Francis Barretto Spinola
Francis Barretto Spinola was born on March 19, 1821, at Stony Brook, on the north shore of Long Island, New York. After attending an academy in Dutchess County, he studied law, was admitted to the bar in 1844, and immediately plunged into Democratic politics. He served five years as a Brooklyn alderman, six years as a member of the state assembly, and four as state senator; in 1860 he was a delegate to the Democratic National Convention in Charleston, South Carolina.
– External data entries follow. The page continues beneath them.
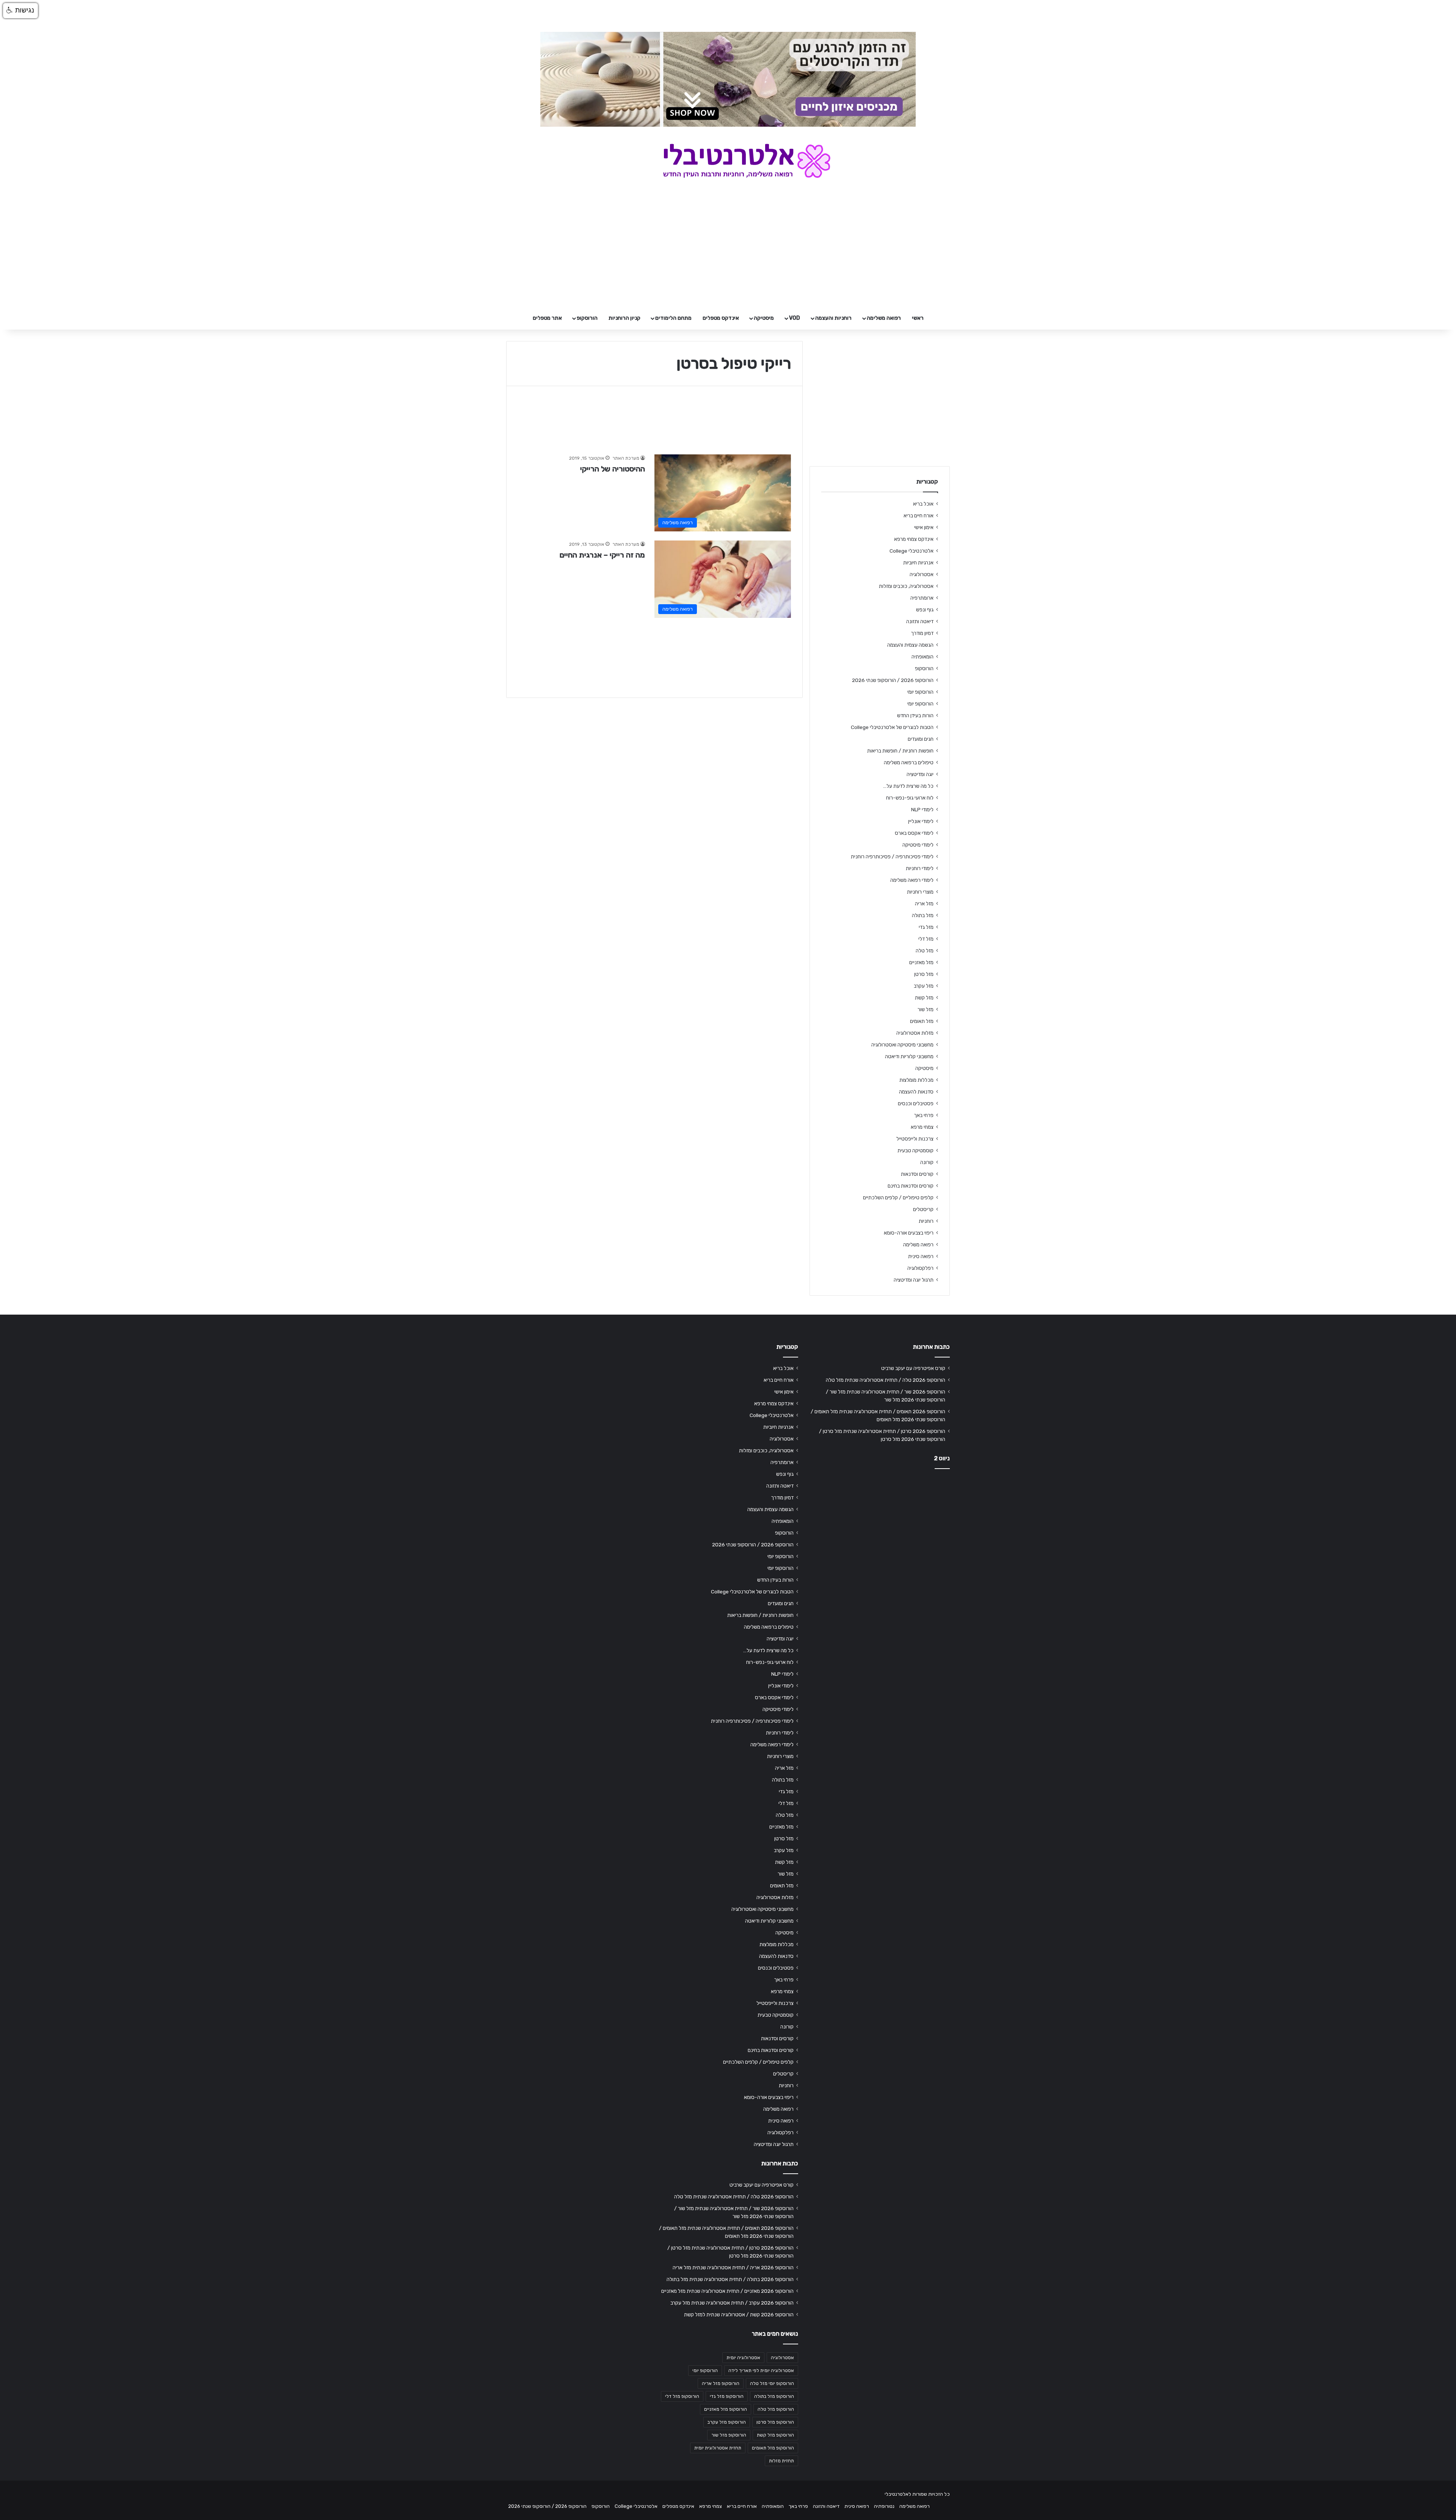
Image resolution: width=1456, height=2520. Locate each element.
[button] (20, 10)
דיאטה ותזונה (920, 621)
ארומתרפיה (922, 598)
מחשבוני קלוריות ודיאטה (909, 1056)
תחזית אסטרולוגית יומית (717, 2448)
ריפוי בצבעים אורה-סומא (909, 1233)
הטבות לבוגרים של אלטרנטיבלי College (892, 727)
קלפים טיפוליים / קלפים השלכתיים (898, 1197)
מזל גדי (926, 927)
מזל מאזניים (921, 962)
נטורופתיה (884, 2506)
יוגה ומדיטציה (920, 774)
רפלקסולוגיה (920, 1268)
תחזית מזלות (781, 2460)
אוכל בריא (923, 504)
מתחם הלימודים (673, 318)
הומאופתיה (923, 657)
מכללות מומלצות (916, 1080)
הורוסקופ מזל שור (728, 2435)
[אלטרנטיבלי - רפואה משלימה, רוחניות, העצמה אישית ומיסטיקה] (728, 161)
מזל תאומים (922, 1021)
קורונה (927, 1162)
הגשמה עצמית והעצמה (910, 645)
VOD (794, 318)
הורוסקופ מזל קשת (775, 2435)
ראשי (918, 318)
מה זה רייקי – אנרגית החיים (602, 554)
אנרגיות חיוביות (918, 562)
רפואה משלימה (884, 318)
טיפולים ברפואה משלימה (909, 762)
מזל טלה (925, 950)
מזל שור (926, 1009)
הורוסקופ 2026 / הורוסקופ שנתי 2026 (893, 680)
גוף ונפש (925, 609)
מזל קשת (924, 997)
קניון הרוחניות (624, 318)
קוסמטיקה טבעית (915, 1150)
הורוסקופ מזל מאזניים (725, 2409)
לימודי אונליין (921, 821)
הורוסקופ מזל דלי (682, 2396)
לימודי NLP (922, 809)
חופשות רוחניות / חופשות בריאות (900, 751)
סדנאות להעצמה (916, 1092)
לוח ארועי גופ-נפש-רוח (910, 798)
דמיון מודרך (922, 633)
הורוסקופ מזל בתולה (774, 2396)
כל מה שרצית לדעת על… (908, 786)
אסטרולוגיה (922, 574)
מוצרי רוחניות (920, 892)
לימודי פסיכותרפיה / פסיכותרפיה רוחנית (892, 856)
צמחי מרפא (922, 1127)
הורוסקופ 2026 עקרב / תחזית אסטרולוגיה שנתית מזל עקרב (732, 2303)
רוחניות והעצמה (833, 318)
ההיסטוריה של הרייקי (612, 468)
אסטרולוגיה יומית (743, 2357)
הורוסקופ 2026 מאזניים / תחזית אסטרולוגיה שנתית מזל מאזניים (727, 2291)
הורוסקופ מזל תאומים (773, 2448)
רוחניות (926, 1221)
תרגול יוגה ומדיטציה (914, 1280)
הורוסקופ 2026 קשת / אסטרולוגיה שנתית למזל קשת (739, 2314)
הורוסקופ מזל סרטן (775, 2422)
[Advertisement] (880, 1534)
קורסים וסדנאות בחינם (911, 1186)
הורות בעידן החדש (915, 715)
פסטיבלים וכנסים (916, 1103)
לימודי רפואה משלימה (912, 880)
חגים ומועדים (921, 739)
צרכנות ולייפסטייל (915, 1139)
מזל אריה (924, 903)
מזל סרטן (924, 974)
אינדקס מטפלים (721, 318)
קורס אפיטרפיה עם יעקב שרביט (913, 1368)
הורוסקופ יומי (920, 692)
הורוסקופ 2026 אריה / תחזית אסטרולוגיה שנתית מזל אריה (733, 2267)
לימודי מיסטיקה (918, 845)
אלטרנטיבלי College (912, 551)
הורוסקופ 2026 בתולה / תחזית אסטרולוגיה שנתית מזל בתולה (730, 2279)
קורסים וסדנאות (917, 1174)
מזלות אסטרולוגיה (915, 1033)
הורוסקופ (587, 318)
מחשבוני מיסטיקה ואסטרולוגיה (902, 1045)
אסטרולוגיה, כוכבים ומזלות (906, 586)
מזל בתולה (923, 915)
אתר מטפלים (547, 318)
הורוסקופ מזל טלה (776, 2409)
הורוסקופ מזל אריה (720, 2383)
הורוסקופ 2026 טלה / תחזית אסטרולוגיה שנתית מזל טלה (885, 1380)
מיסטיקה (764, 318)
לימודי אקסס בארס (914, 833)
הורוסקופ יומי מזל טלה (772, 2383)
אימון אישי (924, 527)
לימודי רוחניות (920, 868)
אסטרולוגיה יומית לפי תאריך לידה (761, 2370)
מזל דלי (926, 939)
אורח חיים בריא (919, 515)
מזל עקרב (924, 986)
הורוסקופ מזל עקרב (727, 2422)
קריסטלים (923, 1209)
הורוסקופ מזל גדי (727, 2396)
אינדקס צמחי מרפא (914, 539)
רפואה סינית (921, 1256)
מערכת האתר (625, 458)
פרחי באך (924, 1115)
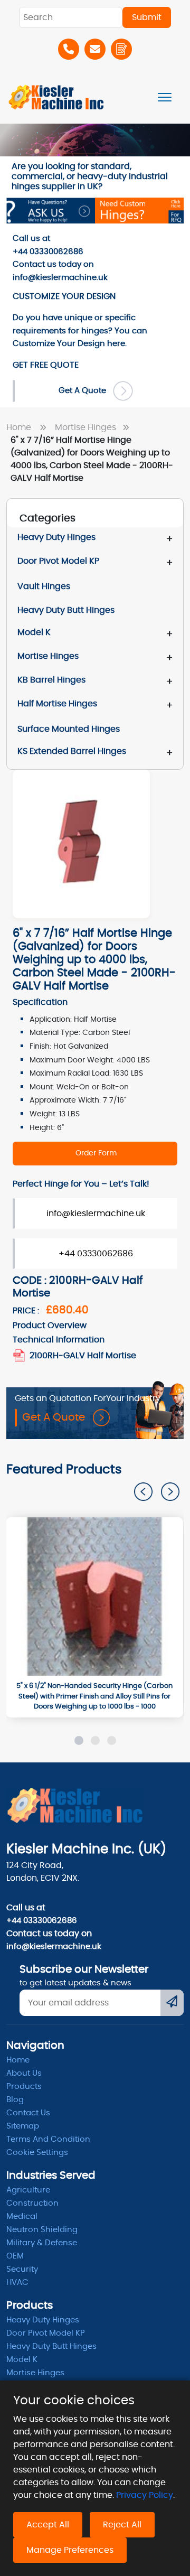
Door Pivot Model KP (58, 561)
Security (22, 2269)
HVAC (17, 2282)
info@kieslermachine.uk (95, 1213)
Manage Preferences (69, 2550)
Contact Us (28, 2113)
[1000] (94, 1596)
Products (24, 2086)
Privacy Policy (144, 2495)
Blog (15, 2100)
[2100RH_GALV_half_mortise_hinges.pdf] (20, 1355)
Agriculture (28, 2190)
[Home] (56, 96)
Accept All (47, 2525)
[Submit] (172, 2003)
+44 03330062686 (96, 1253)
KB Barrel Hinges (51, 680)
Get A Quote (85, 391)
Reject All (122, 2525)
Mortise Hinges (86, 427)
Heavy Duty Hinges (56, 537)
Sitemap (22, 2126)
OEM (15, 2256)
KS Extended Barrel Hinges (71, 751)
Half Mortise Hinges (57, 703)
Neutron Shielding (42, 2230)
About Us (24, 2073)
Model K (34, 632)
Spinola was appointed a brigadier general on October 2, 1862, "for meritorous conduct in recruiting and organizing a brigade of four regiments and accompanying them to the field." During the following winter and spring he took part in a number of minor operations in southeast Virginia and North Carolina while commanding several regiments of Pennsylvania militia. These regiments were recalled to take part in the pursuit of Robert E. Lee's army after the battle of Gettysburg, and Spinola was wounded near Manassas Gap during the operation. In March, 1864, prior to the opening of Grant's Overland campaign against Richmond, the number of army corps in the Army of the Potomac was reduced to three, and the troops of the I and III Corps, which had been badly decimated at Gettysburg and in the campaigns of the fall of 1863, were ordered distributed among the II, V, and VI Corps. One of the officers declared supernumerary by George G. Meade and subsequently relieved from duty with the Army of the Potomac was General Spinola. After a tour of recruiting duty in New York City, he was court-martialed for "conniving with bounty brokers to defraud and swindle recruits" and sentenced to dismissal. The sentence apparently was not approved, for his resignation from the service was accepted on June 8, 1865. Returning home, he engaged in banking and in the insurance business and resumed his political activities. In 1886, 1888, and 1890 he was elected to Congress as a Democrat and appropriately served as a member of the Committee on Military Affairs and the Committee on War Claims. He was also an alternate delegate to the Democratic National Convention at Chicago in 1884. General Spinola died in Washington soon after the commencement of his third Congressional term and was buried in Green-Wood Cemetery, Brooklyn.
Reference: Generals in Blue. Lives of the Union Commanders by Ezra J. Warner. Louisiana State University Press. Baton Rouge.